**TASK BRIEF**
When you respond, write out each entry exactly as it stands.
------------------------
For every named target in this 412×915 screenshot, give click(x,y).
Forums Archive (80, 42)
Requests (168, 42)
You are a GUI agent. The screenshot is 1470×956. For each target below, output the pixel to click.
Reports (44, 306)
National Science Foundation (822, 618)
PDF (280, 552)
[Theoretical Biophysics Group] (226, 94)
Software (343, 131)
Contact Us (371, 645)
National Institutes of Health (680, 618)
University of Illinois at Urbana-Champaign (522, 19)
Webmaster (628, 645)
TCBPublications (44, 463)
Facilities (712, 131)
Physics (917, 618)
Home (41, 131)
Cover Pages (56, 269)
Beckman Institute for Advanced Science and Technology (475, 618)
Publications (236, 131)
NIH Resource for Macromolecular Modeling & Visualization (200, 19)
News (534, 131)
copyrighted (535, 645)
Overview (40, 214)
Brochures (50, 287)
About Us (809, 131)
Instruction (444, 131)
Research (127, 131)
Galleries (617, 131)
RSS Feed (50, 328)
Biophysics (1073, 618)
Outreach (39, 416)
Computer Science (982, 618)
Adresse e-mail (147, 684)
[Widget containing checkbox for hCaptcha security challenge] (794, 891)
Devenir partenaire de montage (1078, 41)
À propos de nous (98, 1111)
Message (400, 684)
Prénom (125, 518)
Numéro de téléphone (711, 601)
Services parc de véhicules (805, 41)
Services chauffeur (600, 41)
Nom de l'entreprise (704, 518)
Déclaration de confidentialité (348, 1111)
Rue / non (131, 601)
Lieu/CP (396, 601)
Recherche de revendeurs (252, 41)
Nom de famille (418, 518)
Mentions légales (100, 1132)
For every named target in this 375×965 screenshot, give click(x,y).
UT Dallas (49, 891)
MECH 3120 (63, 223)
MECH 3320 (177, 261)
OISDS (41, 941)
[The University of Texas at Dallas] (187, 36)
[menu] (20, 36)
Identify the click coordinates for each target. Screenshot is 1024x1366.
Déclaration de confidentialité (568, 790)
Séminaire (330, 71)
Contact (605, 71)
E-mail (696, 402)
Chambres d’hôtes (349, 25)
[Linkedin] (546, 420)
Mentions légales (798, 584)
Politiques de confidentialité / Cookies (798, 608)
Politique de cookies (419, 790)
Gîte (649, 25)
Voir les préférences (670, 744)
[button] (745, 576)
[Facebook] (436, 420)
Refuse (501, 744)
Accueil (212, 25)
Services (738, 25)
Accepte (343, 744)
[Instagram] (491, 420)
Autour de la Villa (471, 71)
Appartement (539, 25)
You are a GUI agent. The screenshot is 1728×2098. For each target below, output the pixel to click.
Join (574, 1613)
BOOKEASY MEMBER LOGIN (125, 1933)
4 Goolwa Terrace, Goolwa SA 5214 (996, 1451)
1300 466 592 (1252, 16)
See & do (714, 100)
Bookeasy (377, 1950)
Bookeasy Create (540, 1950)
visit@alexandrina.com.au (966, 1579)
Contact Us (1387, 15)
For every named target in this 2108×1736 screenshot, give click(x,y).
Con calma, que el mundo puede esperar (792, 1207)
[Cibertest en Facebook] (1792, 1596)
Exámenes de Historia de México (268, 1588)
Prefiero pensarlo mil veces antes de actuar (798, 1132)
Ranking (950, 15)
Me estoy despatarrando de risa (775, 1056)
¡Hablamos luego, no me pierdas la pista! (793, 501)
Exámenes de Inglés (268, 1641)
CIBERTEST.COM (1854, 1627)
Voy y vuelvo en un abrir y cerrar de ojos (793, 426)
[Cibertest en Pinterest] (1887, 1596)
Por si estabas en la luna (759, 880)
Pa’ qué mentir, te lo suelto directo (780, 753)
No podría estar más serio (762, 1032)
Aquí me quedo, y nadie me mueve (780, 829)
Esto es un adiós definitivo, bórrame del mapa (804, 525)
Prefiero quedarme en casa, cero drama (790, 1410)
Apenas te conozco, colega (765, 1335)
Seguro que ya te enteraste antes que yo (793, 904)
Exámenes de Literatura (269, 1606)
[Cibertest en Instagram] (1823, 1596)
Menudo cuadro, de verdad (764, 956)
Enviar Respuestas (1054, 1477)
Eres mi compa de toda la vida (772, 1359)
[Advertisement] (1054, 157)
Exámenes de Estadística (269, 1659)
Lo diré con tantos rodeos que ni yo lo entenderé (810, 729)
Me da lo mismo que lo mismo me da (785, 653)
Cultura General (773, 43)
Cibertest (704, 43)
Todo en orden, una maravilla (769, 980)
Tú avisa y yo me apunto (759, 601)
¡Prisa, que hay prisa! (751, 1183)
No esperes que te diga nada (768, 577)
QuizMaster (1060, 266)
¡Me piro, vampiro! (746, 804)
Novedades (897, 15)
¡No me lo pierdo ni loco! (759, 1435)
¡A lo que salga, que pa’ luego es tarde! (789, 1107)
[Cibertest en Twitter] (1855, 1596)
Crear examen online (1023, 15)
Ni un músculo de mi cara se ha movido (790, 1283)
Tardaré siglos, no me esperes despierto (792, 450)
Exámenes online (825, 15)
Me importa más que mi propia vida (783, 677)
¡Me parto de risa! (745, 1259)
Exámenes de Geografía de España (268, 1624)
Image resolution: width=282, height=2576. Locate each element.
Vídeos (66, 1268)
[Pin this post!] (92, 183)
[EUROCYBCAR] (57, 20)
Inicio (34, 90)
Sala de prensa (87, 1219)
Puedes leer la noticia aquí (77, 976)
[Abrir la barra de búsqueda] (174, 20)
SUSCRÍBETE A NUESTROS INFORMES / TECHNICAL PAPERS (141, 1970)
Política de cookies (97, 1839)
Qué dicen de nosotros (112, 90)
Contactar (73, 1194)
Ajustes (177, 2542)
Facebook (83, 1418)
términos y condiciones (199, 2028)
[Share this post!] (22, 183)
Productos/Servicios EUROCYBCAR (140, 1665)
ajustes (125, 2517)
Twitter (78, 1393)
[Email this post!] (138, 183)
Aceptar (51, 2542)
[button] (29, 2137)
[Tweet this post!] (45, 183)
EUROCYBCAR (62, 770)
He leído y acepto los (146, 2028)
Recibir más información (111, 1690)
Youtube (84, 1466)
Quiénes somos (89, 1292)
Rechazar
------------------------
**EXERCISE RESULT**
For every named target in this 412×915 screenshot, give click(x,y).
Forums Archive (80, 42)
Requests (168, 42)
You are a GUI agent. The screenshot is 1470×956. For each target below, output the pixel to click.
Reports (44, 306)
National Science Foundation (822, 618)
PDF (280, 552)
[Theoretical Biophysics Group] (226, 94)
Software (343, 131)
Contact Us (371, 645)
National Institutes of Health (680, 618)
University of Illinois at Urbana-Champaign (522, 19)
Webmaster (628, 645)
TCBPublications (44, 463)
Facilities (712, 131)
Physics (917, 618)
Home (41, 131)
Cover Pages (56, 269)
Beckman Institute for Advanced Science and Technology (475, 618)
Publications (236, 131)
NIH Resource for Macromolecular Modeling & Visualization (200, 19)
News (534, 131)
copyrighted (535, 645)
Overview (40, 214)
Brochures (50, 287)
About Us (809, 131)
Instruction (444, 131)
Research (127, 131)
Galleries (617, 131)
RSS Feed (50, 328)
Biophysics (1073, 618)
Outreach (39, 416)
Computer Science (982, 618)
Adresse e-mail (147, 684)
[Widget containing checkbox for hCaptcha security challenge] (794, 891)
Devenir partenaire de montage (1078, 41)
À propos de nous (98, 1111)
Message (400, 684)
Prénom (125, 518)
Numéro de téléphone (711, 601)
Services parc de véhicules (805, 41)
Services chauffeur (600, 41)
Nom de l'entreprise (704, 518)
Déclaration de confidentialité (348, 1111)
Rue / non (131, 601)
Lieu/CP (396, 601)
Recherche de revendeurs (252, 41)
Nom de famille (418, 518)
Mentions légales (100, 1132)
For every named target in this 375×965 screenshot, give click(x,y).
UT Dallas (49, 891)
MECH 3120 (63, 223)
MECH 3320 (177, 261)
OISDS (41, 941)
[The University of Texas at Dallas] (187, 36)
[menu] (20, 36)
Identify the click coordinates for each target. Screenshot is 1024x1366.
Déclaration de confidentialité (568, 790)
Séminaire (330, 71)
Contact (605, 71)
E-mail (696, 402)
Chambres d’hôtes (349, 25)
[Linkedin] (546, 420)
Mentions légales (798, 584)
Politiques de confidentialité / Cookies (798, 608)
Politique de cookies (419, 790)
Gîte (649, 25)
Voir les préférences (670, 744)
[button] (745, 576)
[Facebook] (436, 420)
Refuse (501, 744)
Accueil (212, 25)
Services (738, 25)
Accepte (343, 744)
[Instagram] (491, 420)
Autour de la Villa (471, 71)
Appartement (539, 25)
You are a GUI agent. The screenshot is 1728×2098. For each target below, output the pixel to click.
Join (574, 1613)
BOOKEASY MEMBER LOGIN (125, 1933)
4 Goolwa Terrace, Goolwa SA 5214 (996, 1451)
1300 466 592 (1252, 16)
See & do (714, 100)
Bookeasy (377, 1950)
Bookeasy Create (540, 1950)
visit@alexandrina.com.au (966, 1579)
Contact Us (1387, 15)
For every named target in this 2108×1736 screenshot, give click(x,y).
Con calma, que el mundo puede esperar (792, 1207)
[Cibertest en Facebook] (1792, 1596)
Exámenes de Historia de México (268, 1588)
Prefiero pensarlo mil veces antes de actuar (798, 1132)
Ranking (950, 15)
Me estoy despatarrando de risa (775, 1056)
¡Hablamos luego, no me pierdas la pista! (793, 501)
Exámenes de Inglés (268, 1641)
CIBERTEST.COM (1854, 1627)
Voy y vuelvo en un abrir y cerrar de ojos (793, 426)
[Cibertest en Pinterest] (1887, 1596)
Por si estabas en la luna (759, 880)
Pa’ qué mentir, te lo suelto directo (780, 753)
No podría estar más serio (762, 1032)
Aquí me quedo, y nadie me mueve (780, 829)
Esto es un adiós definitivo, bórrame del mapa (804, 525)
Prefiero quedarme en casa, cero drama (790, 1410)
Apenas te conozco, colega (765, 1335)
Seguro que ya te enteraste antes que yo (793, 904)
Exámenes de Literatura (269, 1606)
[Cibertest en Instagram] (1823, 1596)
Menudo cuadro, de verdad (764, 956)
Enviar Respuestas (1054, 1477)
Eres mi compa de toda la vida (772, 1359)
[Advertisement] (1054, 157)
Exámenes de Estadística (269, 1659)
Lo diré con tantos rodeos que ni yo lo entenderé (810, 729)
Me da lo mismo que lo mismo me da (785, 653)
Cultura General (773, 43)
Cibertest (704, 43)
Todo en orden, una maravilla (769, 980)
Tú avisa y yo me apunto (759, 601)
¡Prisa, que hay prisa! (751, 1183)
No esperes que te diga nada (768, 577)
QuizMaster (1060, 266)
¡Me piro, vampiro! (746, 804)
Novedades (897, 15)
¡No me lo pierdo ni loco! (759, 1435)
¡A lo que salga, que pa’ luego es tarde! (789, 1107)
[Cibertest en Twitter] (1855, 1596)
Crear examen online (1023, 15)
Ni un músculo de mi cara se ha movido (790, 1283)
Tardaré siglos, no me esperes despierto (792, 450)
Exámenes online (825, 15)
Me importa más que mi propia vida (783, 677)
¡Me parto de risa! (745, 1259)
Exámenes de Geografía de España (268, 1624)
Image resolution: width=282, height=2576. Locate each element.
Vídeos (66, 1268)
[Pin this post!] (92, 183)
[EUROCYBCAR] (57, 20)
Inicio (34, 90)
Sala de prensa (87, 1219)
Puedes leer la noticia aquí (77, 976)
[Abrir la barra de búsqueda] (174, 20)
SUSCRÍBETE A NUESTROS INFORMES / TECHNICAL PAPERS (141, 1970)
Política de cookies (97, 1839)
Qué dicen de nosotros (112, 90)
Contactar (73, 1194)
Ajustes (177, 2542)
Facebook (83, 1418)
términos y condiciones (199, 2028)
[Share this post!] (22, 183)
Productos/Servicios EUROCYBCAR (140, 1665)
ajustes (125, 2517)
Twitter (78, 1393)
[Email this post!] (138, 183)
Aceptar (51, 2542)
[button] (29, 2137)
[Tweet this post!] (45, 183)
EUROCYBCAR (62, 770)
He leído y acepto los (146, 2028)
Recibir más información (111, 1690)
Youtube (84, 1466)
Quiénes somos (89, 1292)
Rechazar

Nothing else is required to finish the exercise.